Sorry to hear Thom. I just got mine... 500 miles - but same color as yours.... with all the cold weather up here, will keep an eye on it.


----------



## thomgough (Jan 14, 2011)

*So they finally called*

:banghead: Yesterday they called late in the afternoon to let me know they were finally going to cover it under warranty (about an hour after I had scheduled the replacement via my insurance. Lame part.... They want us to drive 2 hours NEXT TUESDAY to drop it off and take a jetta wagon instead of a Routan. But I guess that's better than nothing. However the amount of time it took them to decide was a bit ridiculous. I'm also surprised no-one had the forethought to order the glass.... obviously it would need to be replaced and since it's only available through VW they should have just ordered it.


----------



## thomgough (Jan 14, 2011)

*Special Lady....*



napman41 said:


> 1 week week no rear glass and still driving around ? If it was me I'd spring for the new glass and follow up with the dealer.  Your wife must be a very special lady. Ive never heard of a glazing spontaneously self-destructing, though stranger things have happened. Are glazinngs covered by the warranty ?


As a Porsche Premier tech and then service advisor for several years (because my back was destroyed in an accident) during a former period of my life. I had never experienced spontaneous glass breakage either. However there were 5 adult witnesses with her at the time and they all backed up her story that it just spontaneously broke while turning into the Arboretum (not that I would doubt her) I found multiple instances in other makes Range Rover, BMW, Mercedes etc. after doing some research. In all those cases the dealer stepped up and handled it. I also spoke with a former Ford tinting guy and he said he had a summer when the rounded F150 came out where one out of 5 was having a rear window break when pulling into his bay to tint due to stress and imperfections in the glass. 

Also it was against my wife's principles & she did not want to let the insurance fix it. It was her opinion that VW should step up. So I followed her wishes. Though it has been really annoying seeing my wonderful wife's "new" car covered in plastic and tape in the back :facepalm:

P.S my wife says she has to stand on her principles "cause standing on your ####... is no fun."


----------



## Boosted2003! (Mar 10, 2009)

Thats crazy. I can see why dealership is stomped and I am sure VWoA is like this sounds fishy. I am pretty amazed by where it broke. It looks like when you see a stress caused crack in a windshield. 

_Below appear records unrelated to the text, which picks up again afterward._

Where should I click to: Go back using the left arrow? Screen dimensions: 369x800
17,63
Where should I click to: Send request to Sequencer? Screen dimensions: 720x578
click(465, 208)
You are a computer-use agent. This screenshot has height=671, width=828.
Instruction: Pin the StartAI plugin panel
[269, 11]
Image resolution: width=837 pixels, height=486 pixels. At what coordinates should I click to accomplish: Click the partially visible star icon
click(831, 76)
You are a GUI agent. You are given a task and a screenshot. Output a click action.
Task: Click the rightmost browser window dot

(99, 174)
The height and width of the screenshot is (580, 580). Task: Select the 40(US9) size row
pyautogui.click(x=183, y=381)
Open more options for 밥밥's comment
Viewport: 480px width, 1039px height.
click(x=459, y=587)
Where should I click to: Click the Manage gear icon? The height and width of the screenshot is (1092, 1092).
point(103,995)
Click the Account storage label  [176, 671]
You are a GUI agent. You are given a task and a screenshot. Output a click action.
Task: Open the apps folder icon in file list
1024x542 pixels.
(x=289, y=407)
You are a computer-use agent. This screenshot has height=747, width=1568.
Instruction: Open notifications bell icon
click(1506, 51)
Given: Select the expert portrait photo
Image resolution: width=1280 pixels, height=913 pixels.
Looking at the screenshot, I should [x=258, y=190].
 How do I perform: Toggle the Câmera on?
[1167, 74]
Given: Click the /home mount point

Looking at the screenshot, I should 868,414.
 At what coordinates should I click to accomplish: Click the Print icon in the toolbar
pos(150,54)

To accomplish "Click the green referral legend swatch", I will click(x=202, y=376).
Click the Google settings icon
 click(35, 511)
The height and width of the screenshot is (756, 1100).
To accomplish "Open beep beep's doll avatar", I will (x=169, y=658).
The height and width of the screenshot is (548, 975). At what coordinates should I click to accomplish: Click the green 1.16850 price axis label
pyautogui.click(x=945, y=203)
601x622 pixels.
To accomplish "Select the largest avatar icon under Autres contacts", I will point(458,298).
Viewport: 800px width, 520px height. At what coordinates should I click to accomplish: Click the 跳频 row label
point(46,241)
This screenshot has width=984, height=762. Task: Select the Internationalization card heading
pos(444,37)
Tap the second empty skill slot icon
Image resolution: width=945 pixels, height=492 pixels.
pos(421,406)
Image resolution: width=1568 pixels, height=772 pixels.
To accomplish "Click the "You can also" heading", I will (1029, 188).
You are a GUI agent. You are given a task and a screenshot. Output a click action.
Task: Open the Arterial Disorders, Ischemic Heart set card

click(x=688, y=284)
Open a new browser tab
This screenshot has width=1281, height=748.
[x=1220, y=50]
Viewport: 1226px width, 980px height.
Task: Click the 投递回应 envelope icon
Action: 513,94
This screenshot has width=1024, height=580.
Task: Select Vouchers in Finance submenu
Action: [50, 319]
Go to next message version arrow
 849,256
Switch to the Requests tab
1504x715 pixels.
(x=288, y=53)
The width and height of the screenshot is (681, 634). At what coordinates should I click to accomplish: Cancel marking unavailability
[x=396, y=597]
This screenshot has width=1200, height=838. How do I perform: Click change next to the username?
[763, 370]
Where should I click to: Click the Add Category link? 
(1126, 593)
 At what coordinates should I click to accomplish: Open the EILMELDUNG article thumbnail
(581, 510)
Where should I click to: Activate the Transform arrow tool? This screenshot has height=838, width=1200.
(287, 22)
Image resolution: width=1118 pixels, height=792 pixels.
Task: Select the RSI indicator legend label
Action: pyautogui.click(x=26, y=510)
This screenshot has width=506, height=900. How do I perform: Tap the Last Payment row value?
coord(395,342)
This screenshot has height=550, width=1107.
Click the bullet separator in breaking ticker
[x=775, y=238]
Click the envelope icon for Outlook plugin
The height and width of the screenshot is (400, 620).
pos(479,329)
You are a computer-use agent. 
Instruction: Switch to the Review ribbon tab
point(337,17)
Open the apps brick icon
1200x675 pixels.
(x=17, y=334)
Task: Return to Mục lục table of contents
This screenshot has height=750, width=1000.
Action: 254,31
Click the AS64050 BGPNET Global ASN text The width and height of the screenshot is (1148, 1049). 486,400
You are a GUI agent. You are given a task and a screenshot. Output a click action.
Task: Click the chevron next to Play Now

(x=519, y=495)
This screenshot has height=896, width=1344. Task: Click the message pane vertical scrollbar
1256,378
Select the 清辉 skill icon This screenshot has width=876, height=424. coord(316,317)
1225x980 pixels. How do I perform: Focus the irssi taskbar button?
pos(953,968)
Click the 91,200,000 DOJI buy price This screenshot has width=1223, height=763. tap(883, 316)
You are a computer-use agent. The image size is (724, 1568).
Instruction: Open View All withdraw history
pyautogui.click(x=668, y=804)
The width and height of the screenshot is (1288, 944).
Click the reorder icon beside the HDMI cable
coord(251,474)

Glad to see your dealership was able to help you out.


----------



## christyd65 (Apr 16, 2015)

*Same glass problem*



thomgough said:


> My wife and I bought 2 new volkswagens less than 2 months ago and while driving last Saturday my wife's rear window exploded on her 2010 Routan with less than 2k miles. I am sadly not real impressed with the absolute run-around I'm getting from VW North Scottsdale as it's a week later and they are still dragging their feet on covering it under warranty (no impact points on the glass) Has anyone else had this type of experience? If so what did you do? I am posting a link to the flickr set with the High Res Photos of the aftermath. However she has been driving a brand new vehicle for over a week with broken rear glass and that is beyond un-acceptable. :thumbdown:


I had the exact same thing happen to my VW EOS yesterday. Absolutely no indication of an impact just shattered glass blown away from my car and none on the inside. VW dealership of course said they have NEVER heard of this before and indicated no recalls or service bulletins. My warranty has expired so $800 later getting it replaced. Definitely going to show them this post and possibly BBB as well. Good luck


----------



## nerfjames (Nov 23, 2004)

*Misery loves company*

I know this thread is years old, but I thought I'd share my experience with my brand new 2017 Jetta SEL. We've had the vehicle for less than a week and it has less than 430 miles on it (bought it with 317 miles). Yesterday while sitting in a traffic jam due to a highway closure, my wife and I suddenly heard a loud boom. The rear window was completely shattered. We weren't moving, nor were any of the cars around us due to the highway closure. So we were able to get out and take photos and videos of the aftermath. There were no signs whatsoever of any impact point. 

We seem to be lucky that the dealership here in Fort Worth Texas are stepping up to fix this for us, but only after denying that it could in any way be faulty glass. And only covering it under a "good will" clause. Having spent the better part of the last 24 hours researching this problem online, I feel confident that it's entirely possible that the glass was faulty, as this problem does seem to happen sporadically to auto glass. While I agree its very rare, I didn't like being told that it's just not possible, as if auto glass is somehow the only industry in the world not subject to manufacturing issues.

So for those in this thread with similar issues, you're not alone. Here are some photos of the aftermath. https://www.icloud.com/sharedalbum/#B0f5idkMwRyzXj


----------